▸ **Tasks to complete**:
1. List every reference numeral below 45 that appears in the patent abstract, with the component each one labels, in the order they occur.
2. In the listing, from the line with "Click the Stattdessen anmelden link" up to and including the last line of the listing, shift every coordinate in the answers by -146, and write those lines out again with their requests. Omit the pictures.

▸ **Selected excerpt**:
· · ·

ACOUSTIC DEVICE FOR ESTIMATING A TRIGGER INTENSITY, ELECTRICAL PROTECTION ASSEMBLY AND ASSOCIATED ELECTRICAL INSTALLATION

Abstract

This invention relates to an acoustic device for estimating a trigger intensity of a trip current flowing in a circuit breaker, the device comprising: a casing (22); a plate (32); a support (40), a tab (42) connecting the support and the plate; a microphone (70); an attenuator (44), the support extending between the microphone and the attenuator, the attenuator comprising a housing (46) with a housing orifice (48) and an attenuating membrane (50); and an electronic control unit (38), connected to the microphone,
the attenuator being configured to attenuate noise generated by the circuit breaker, the noise being representative of the trigger intensity, the microphone being configured to measure the noise attenuated by the attenuator, and emit an output signal, and the electronic control unit being configured to receive the output signal and estimate the trigger intensity.

· · ·

▸ **Data for processing**:
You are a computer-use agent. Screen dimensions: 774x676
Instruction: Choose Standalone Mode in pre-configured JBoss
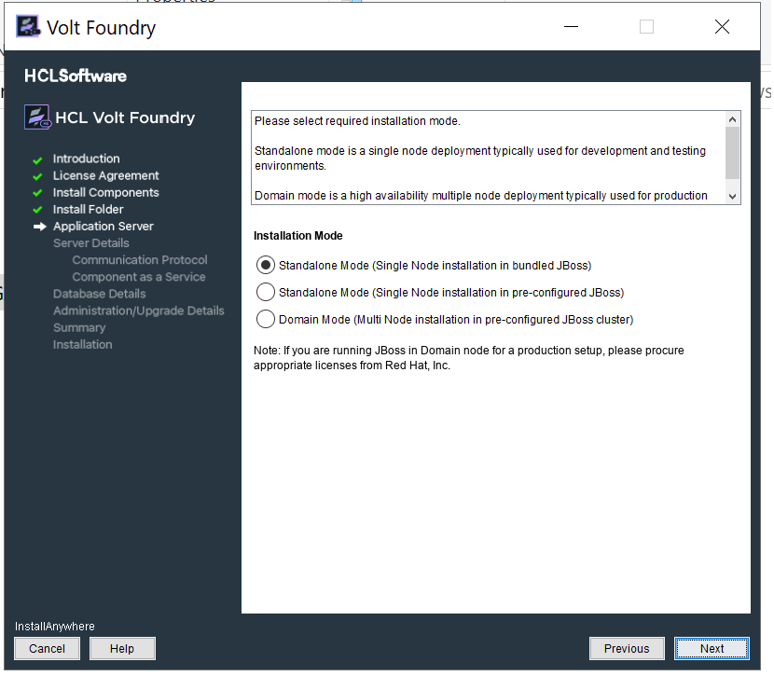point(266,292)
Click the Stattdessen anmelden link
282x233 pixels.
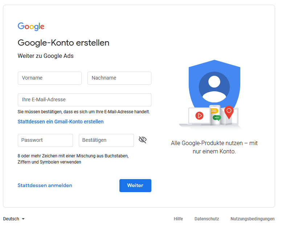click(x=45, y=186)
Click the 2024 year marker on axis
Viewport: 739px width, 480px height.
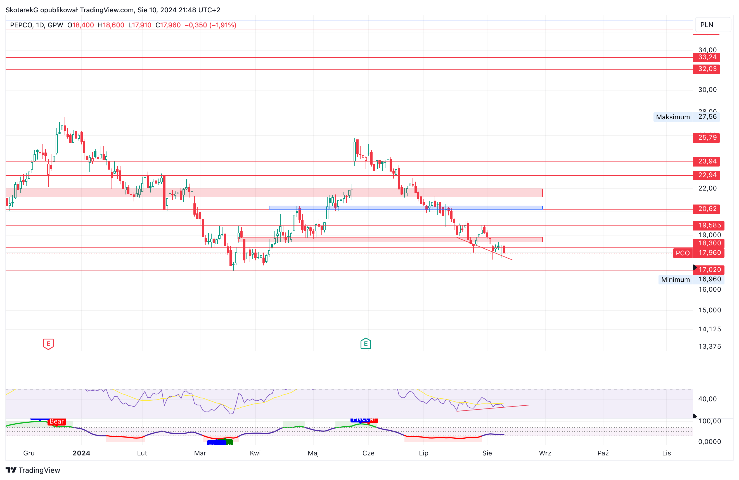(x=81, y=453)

· · ·

▸ **Expected responses**:
1.
22 – casing
32 – plate
40 – support
42 – tab
44 – attenuator
38 – electronic control unit

2.
Click the Stattdessen anmelden link
282x233 pixels.
click(x=-101, y=40)
Click the 2024 year marker on axis
Viewport: 739px width, 480px height.
(x=-65, y=307)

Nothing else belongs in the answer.